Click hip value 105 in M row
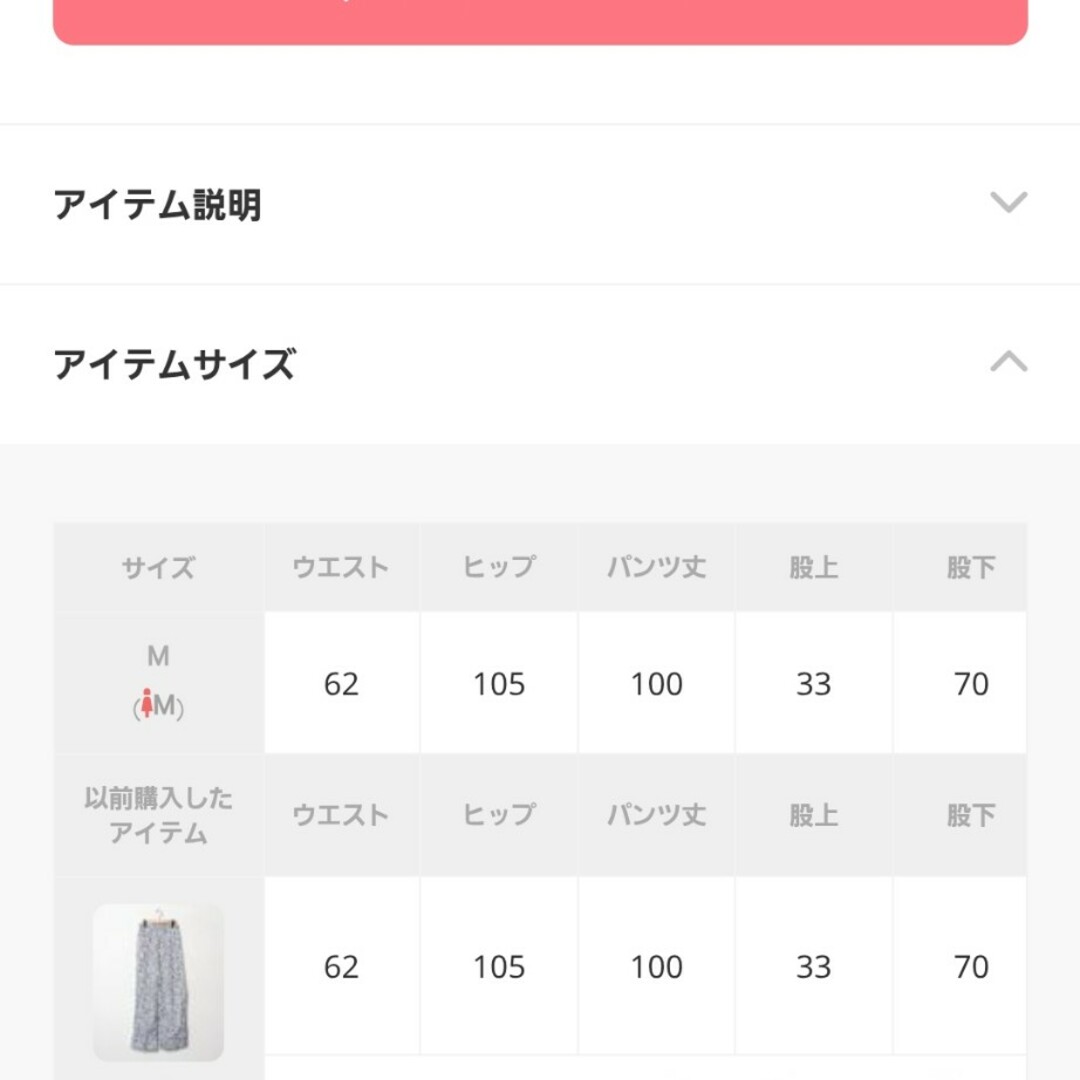The image size is (1080, 1080). click(x=499, y=684)
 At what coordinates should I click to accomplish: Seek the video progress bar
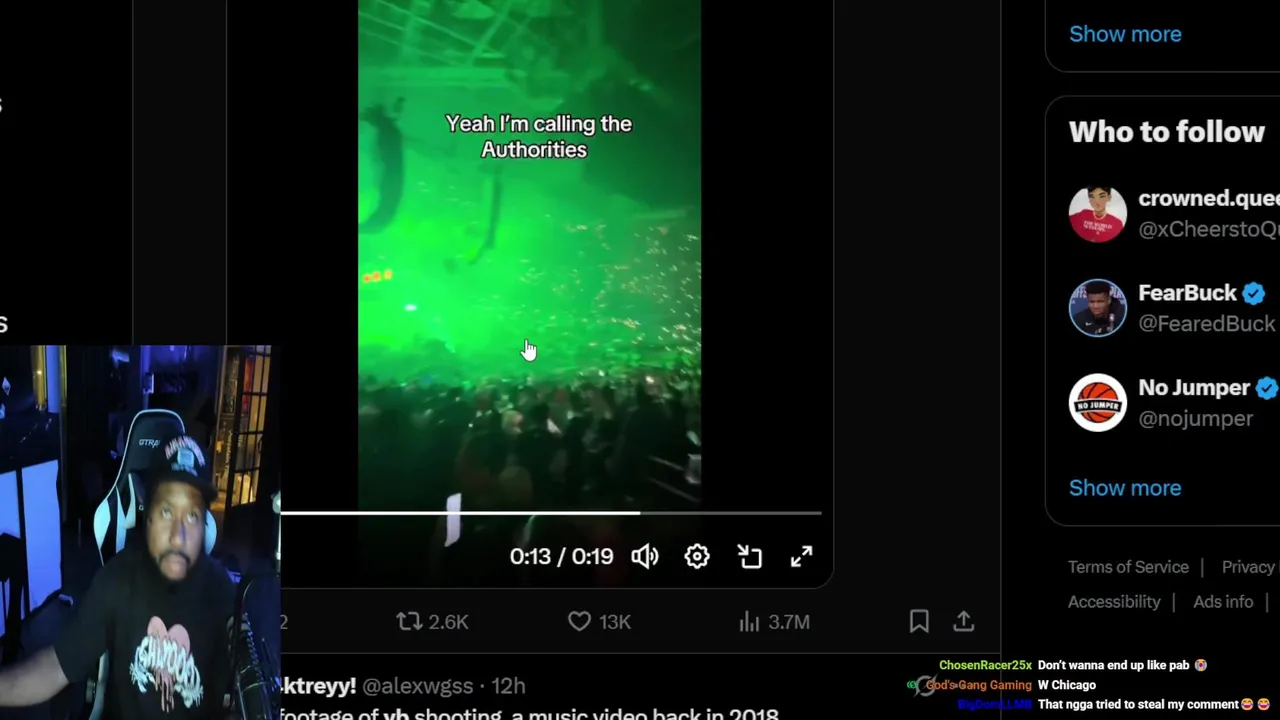click(551, 513)
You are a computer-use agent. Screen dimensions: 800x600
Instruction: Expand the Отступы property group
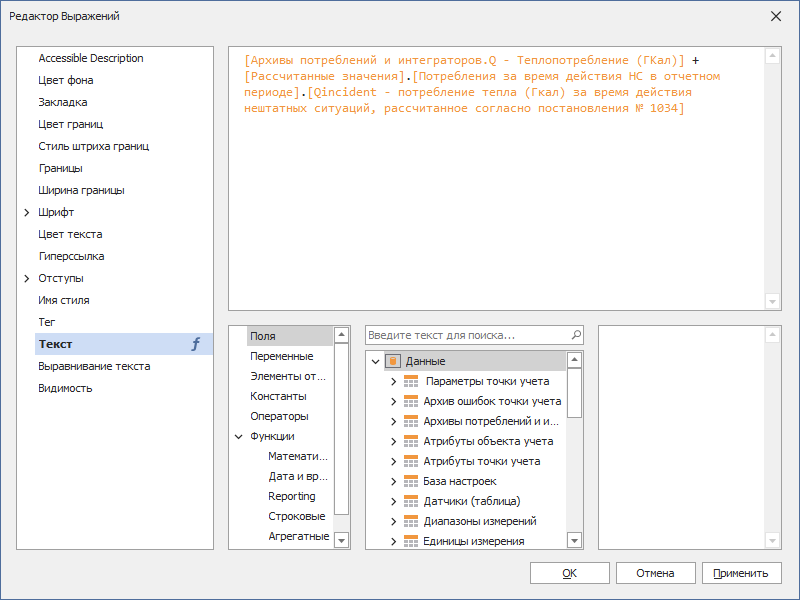(27, 278)
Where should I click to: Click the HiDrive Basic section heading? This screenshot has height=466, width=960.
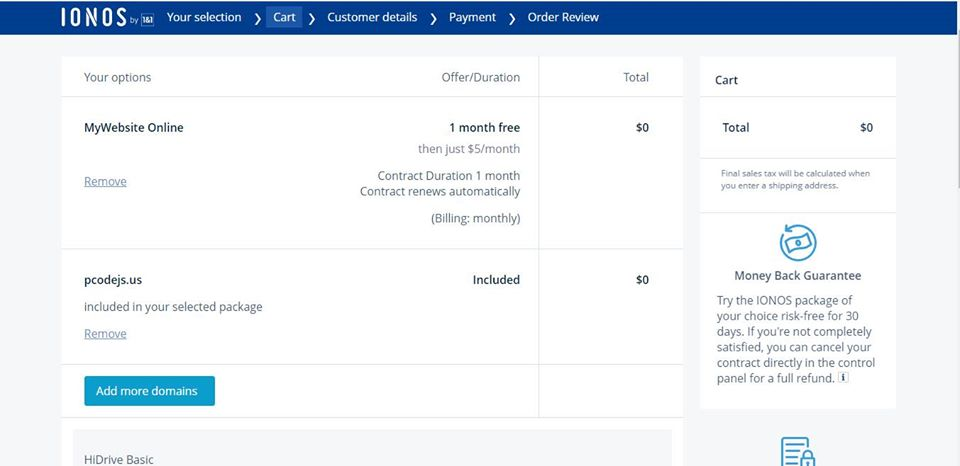119,459
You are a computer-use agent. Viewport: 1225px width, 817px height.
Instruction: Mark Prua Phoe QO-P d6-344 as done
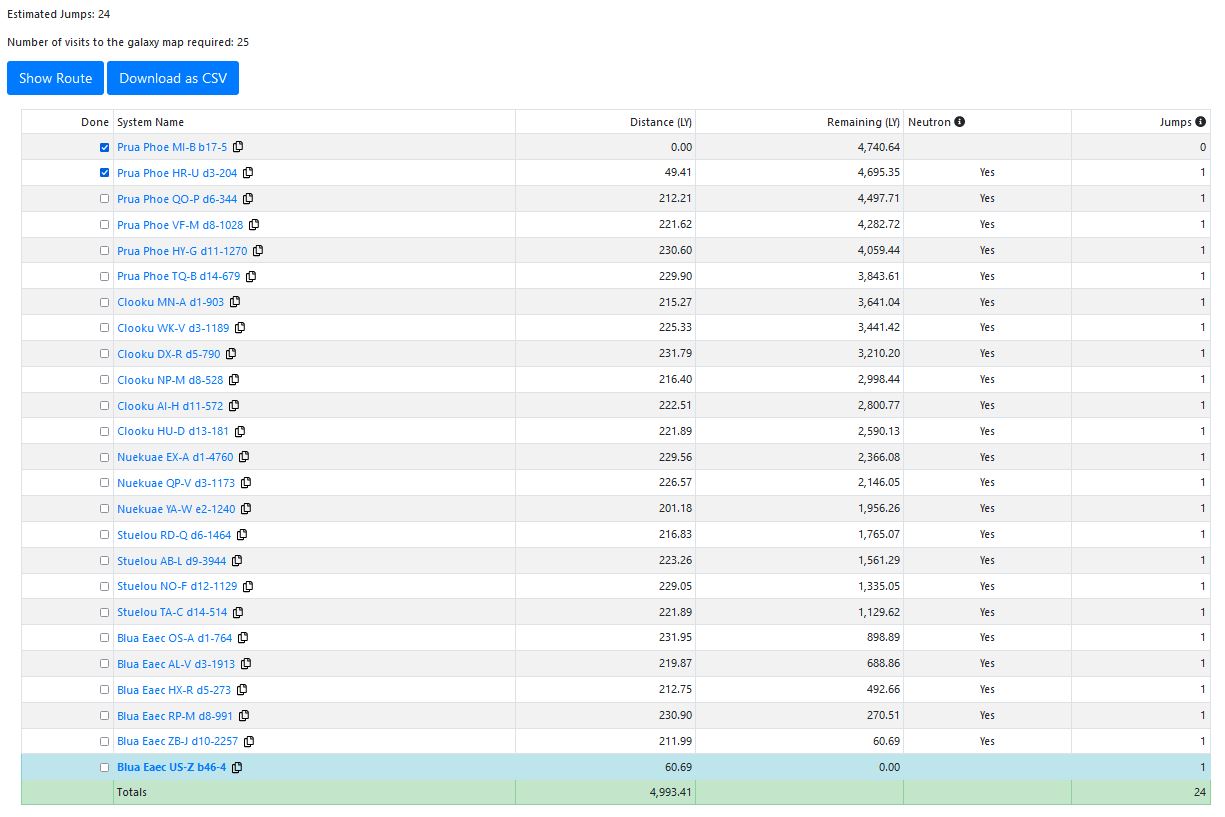coord(105,199)
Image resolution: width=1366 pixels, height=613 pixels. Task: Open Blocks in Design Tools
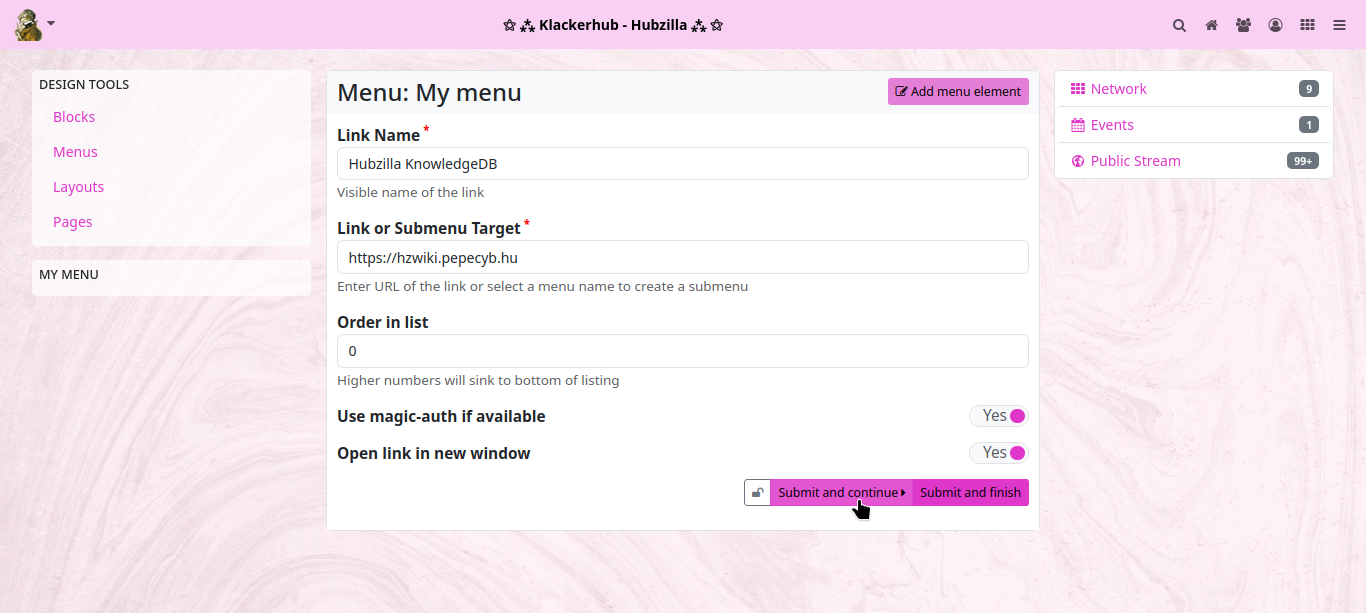pos(74,117)
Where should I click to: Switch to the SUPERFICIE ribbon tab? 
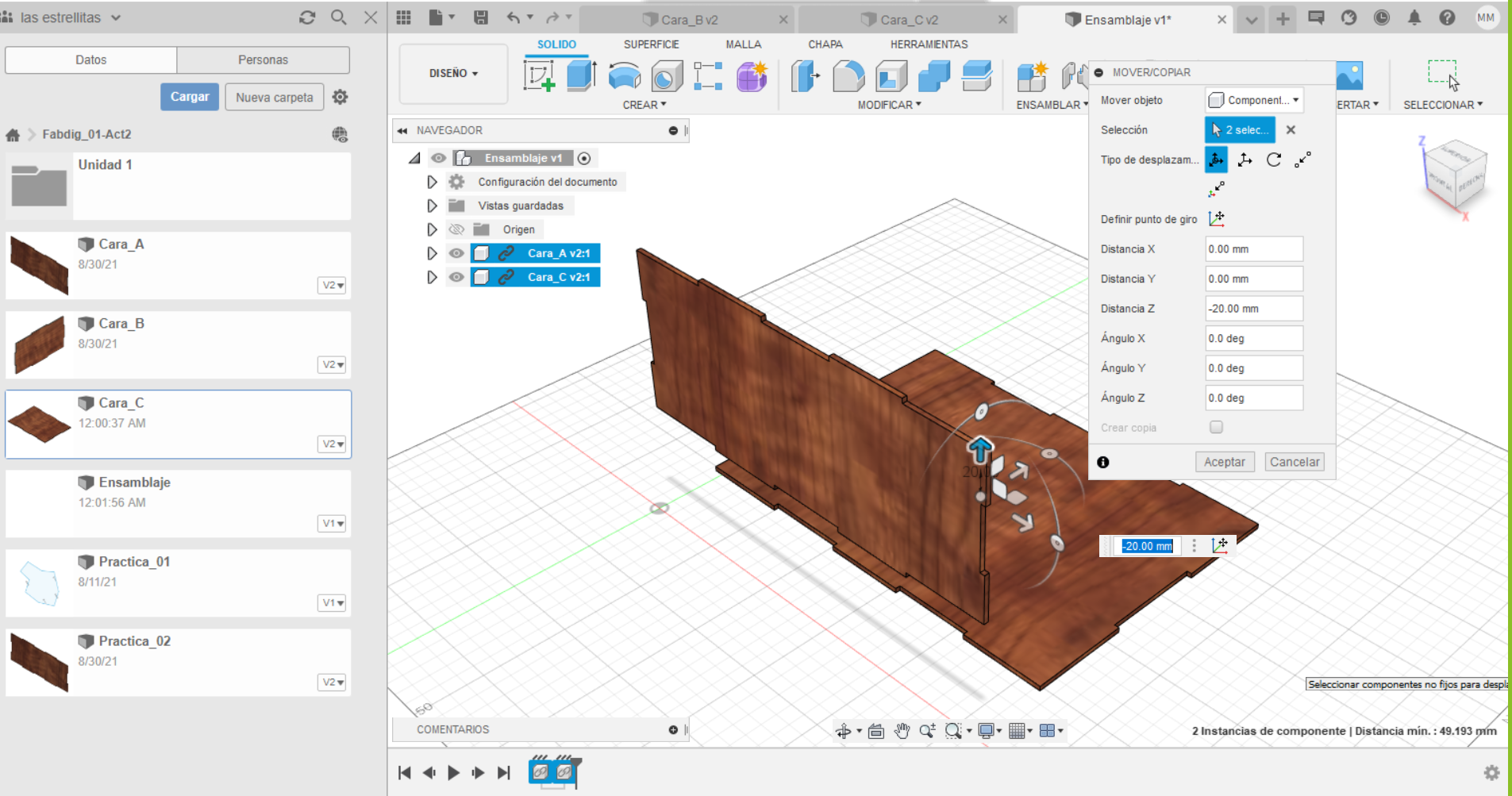pos(651,44)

▶ **Task details**: The reply is to be one number, the count of lines in the records above that contain "agent".

▶ **Response area**: 2